_Records provided_:
*** Begin section ***
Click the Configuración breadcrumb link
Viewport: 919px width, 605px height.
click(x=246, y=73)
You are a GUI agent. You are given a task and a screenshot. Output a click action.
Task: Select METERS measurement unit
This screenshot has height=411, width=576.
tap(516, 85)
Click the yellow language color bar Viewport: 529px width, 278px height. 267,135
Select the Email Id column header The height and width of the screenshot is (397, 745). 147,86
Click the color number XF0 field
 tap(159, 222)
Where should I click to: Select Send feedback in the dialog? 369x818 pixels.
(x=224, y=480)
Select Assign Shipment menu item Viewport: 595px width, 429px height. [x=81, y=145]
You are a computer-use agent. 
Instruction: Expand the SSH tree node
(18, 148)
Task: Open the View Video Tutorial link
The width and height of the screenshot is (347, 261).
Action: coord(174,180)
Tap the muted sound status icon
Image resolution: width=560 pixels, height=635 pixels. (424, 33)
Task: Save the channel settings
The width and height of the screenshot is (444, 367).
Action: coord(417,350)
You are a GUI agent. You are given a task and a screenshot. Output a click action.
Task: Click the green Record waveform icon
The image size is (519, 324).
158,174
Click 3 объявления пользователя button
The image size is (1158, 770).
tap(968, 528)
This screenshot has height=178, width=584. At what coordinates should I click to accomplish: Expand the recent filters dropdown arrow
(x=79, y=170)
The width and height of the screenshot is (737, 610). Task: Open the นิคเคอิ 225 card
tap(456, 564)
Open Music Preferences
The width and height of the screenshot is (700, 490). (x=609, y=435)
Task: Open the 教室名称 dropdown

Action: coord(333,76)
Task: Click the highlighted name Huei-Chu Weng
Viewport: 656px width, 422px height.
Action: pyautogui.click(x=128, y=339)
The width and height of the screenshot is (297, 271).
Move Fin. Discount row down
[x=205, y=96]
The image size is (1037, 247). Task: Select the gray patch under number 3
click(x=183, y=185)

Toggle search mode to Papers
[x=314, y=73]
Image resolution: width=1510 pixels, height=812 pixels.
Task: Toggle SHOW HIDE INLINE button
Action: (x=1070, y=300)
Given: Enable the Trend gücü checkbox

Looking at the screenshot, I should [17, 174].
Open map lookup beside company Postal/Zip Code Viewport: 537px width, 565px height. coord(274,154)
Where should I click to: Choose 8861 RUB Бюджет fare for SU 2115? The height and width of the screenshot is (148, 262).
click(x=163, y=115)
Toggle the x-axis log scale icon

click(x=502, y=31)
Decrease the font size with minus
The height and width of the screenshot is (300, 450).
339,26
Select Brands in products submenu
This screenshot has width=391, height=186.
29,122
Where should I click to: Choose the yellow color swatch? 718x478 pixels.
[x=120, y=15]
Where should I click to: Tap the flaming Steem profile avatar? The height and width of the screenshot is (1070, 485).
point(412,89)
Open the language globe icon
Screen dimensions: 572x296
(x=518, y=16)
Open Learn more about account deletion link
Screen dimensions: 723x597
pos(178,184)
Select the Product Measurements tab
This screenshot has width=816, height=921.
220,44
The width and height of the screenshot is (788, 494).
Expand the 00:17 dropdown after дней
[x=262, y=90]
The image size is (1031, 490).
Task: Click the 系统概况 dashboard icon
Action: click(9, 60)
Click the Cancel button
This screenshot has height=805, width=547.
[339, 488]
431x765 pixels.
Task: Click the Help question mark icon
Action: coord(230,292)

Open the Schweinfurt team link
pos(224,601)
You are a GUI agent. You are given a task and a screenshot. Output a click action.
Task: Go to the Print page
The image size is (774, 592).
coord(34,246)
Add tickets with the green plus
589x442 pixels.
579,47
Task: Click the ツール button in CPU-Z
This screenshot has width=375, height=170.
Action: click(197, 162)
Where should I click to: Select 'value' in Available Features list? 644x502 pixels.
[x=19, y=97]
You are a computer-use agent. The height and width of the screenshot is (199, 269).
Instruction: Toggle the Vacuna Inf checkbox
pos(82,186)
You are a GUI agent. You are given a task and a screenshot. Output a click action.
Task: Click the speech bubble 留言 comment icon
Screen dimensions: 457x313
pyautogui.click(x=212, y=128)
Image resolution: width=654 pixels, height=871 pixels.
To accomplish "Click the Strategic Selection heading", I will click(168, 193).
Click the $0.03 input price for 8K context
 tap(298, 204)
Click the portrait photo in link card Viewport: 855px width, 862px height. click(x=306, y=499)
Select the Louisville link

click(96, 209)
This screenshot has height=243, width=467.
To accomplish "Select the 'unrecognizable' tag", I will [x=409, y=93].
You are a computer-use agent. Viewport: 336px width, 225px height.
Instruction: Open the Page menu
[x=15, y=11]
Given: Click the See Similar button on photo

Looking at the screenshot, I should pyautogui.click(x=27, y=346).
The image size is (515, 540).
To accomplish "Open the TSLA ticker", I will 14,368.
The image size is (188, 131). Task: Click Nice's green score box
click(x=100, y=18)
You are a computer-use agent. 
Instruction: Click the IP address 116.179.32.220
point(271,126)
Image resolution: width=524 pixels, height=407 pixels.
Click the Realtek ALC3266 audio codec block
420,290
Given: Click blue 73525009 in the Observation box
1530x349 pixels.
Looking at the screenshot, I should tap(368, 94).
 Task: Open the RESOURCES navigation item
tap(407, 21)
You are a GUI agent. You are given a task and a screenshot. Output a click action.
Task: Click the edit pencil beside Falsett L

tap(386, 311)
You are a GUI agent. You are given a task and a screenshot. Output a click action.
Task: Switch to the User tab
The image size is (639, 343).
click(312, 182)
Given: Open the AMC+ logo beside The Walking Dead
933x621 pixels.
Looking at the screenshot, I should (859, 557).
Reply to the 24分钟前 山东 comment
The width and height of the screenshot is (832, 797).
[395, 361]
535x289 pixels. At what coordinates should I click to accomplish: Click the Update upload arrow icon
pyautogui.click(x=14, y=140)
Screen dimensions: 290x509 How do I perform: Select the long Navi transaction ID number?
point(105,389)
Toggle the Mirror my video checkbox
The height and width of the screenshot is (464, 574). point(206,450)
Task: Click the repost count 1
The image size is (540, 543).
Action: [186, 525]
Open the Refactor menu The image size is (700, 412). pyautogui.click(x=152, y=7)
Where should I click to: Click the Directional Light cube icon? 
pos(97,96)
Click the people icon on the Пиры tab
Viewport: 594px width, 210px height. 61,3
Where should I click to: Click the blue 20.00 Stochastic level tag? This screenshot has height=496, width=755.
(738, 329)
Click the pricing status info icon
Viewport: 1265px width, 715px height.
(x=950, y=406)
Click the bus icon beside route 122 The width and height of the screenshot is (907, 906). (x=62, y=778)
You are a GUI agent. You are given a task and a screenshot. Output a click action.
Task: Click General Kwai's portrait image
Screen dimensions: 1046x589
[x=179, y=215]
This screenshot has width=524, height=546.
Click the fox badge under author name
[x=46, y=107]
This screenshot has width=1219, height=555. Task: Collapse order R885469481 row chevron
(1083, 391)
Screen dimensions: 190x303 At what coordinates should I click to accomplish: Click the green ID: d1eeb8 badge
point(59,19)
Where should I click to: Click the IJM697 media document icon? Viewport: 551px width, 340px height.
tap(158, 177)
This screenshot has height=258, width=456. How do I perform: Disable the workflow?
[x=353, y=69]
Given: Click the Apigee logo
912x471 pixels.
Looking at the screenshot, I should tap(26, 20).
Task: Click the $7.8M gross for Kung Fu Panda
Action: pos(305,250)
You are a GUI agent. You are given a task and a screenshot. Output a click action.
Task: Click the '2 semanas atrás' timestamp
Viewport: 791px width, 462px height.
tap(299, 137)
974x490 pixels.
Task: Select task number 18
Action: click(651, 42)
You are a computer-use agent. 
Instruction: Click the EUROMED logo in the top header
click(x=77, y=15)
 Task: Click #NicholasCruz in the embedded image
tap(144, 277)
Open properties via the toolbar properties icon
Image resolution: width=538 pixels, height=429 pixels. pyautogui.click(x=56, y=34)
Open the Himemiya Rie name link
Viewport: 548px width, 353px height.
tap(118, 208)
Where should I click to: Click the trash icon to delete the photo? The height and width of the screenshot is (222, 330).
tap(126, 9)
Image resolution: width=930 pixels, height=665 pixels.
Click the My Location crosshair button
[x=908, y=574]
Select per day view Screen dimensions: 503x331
*** End section ***
_Problem to solve_:
Beginning at the top of the records above, transcribe each line exactly up to and including the line that holds "Click the yellow".

_Response box_:
Click the Configuración breadcrumb link
Viewport: 919px width, 605px height.
click(x=246, y=73)
You are a GUI agent. You are given a task and a screenshot. Output a click action.
Task: Select METERS measurement unit
This screenshot has height=411, width=576.
tap(516, 85)
Click the yellow language color bar Viewport: 529px width, 278px height. 267,135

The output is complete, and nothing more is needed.